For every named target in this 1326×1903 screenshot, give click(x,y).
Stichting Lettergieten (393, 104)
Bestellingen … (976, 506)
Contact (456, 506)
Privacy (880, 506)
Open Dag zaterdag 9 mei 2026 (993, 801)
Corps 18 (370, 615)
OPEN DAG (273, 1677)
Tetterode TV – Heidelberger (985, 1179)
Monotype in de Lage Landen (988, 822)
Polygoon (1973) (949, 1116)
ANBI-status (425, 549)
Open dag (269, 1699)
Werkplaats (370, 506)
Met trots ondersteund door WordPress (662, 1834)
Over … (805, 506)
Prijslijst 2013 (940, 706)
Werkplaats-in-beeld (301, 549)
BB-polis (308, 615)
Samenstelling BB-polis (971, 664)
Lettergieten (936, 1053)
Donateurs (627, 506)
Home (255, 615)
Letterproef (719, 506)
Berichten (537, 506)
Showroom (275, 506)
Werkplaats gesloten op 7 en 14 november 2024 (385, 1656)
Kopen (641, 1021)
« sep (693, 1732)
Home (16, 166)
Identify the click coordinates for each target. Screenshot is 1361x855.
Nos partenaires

______________________________

> **Given problem**: Rewrite all of the items above with "Donateurs" replaced by "Sponsors" and everything else left as it is.

> **Task output**:
For every named target in this 1326×1903 screenshot, give click(x,y).
Stichting Lettergieten (393, 104)
Bestellingen … (976, 506)
Contact (456, 506)
Privacy (880, 506)
Open Dag zaterdag 9 mei 2026 (993, 801)
Corps 18 (370, 615)
OPEN DAG (273, 1677)
Tetterode TV – Heidelberger (985, 1179)
Monotype in de Lage Landen (988, 822)
Polygoon (1973) (949, 1116)
ANBI-status (425, 549)
Open dag (269, 1699)
Werkplaats (370, 506)
Met trots ondersteund door WordPress (662, 1834)
Over … (805, 506)
Prijslijst 2013 (940, 706)
Werkplaats-in-beeld (301, 549)
BB-polis (308, 615)
Samenstelling BB-polis (971, 664)
Lettergieten (936, 1053)
Sponsors (627, 506)
Home (255, 615)
Letterproef (719, 506)
Berichten (537, 506)
Showroom (275, 506)
Werkplaats gesloten op 7 en 14 november 2024 (385, 1656)
Kopen (641, 1021)
« sep (693, 1732)
Home (16, 166)
Identify the click coordinates for each target. Screenshot is 1361x855.
Nos partenaires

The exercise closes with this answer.